Reliability

Reliability is an important consideration in any IoT system as these systems are often used to monitor and control critical systems and processes. Performance is a key aspect of reliability because if the system is not performing well, then it can't keep up and do its job.

Point Metrics

The fundamental operation of SimpleIoT is that it process points, which are changes to nodes. If the system can't process points at the rate they are coming in, then we have a problem as data will start to back up and the system will not be responsive.

Points and other data flow through the NATS messaging system, therefore it is perhaps the first place to look. We track several metrics that are written to the root device node to help track how the system is performing.

The NATS client buffers messages that are received for each subscription and then messages are dispatched serially one message at a time. If the application can't keep up with processing messages, then the number of buffered messages increases. This number is occasionally read and then min/max/avg writen to the metricNatsPending* points in the root device node.

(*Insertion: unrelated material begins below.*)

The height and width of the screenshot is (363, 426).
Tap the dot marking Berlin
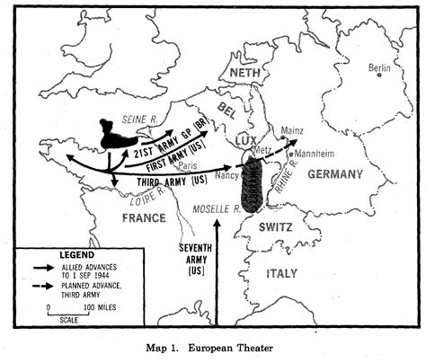[x=379, y=76]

The time required to process points is tracked in the metricNatsCycle* points in the root device node. The cycle time is in milliseconds.

We also track point throughput (messages/sec) for various NATS subjects in the metricNatsThroughput* points.

These metrics should be graphed and notifications sent when they are out of the normal range. Rules that trigger on the point type can be installed high in the tree above a group of devices so you don't have to write rules for every device.

Database interactions

Database operations greatly affect system performance. When Points come into the system, we need to store this data in the primary (ex Genji) and time series stores (ex InfluxDB). The time it takes to read and write data greatly impacts how much data we can handle.

IO failures

All errors reading/writing IO devices should be tracked at both the device and bus level. These can be observed over time and abnormal rates can trigger notifications. Error counts should be reported at a low rate to avoid using bandwidth and resources -- especially if multiple counts are incremented on an error (IO and bus).

Logging

Many errors are currently reported as log messages. Eventually some effort should be made to turn these into error counts and possibly store them in the time series store for later analysis.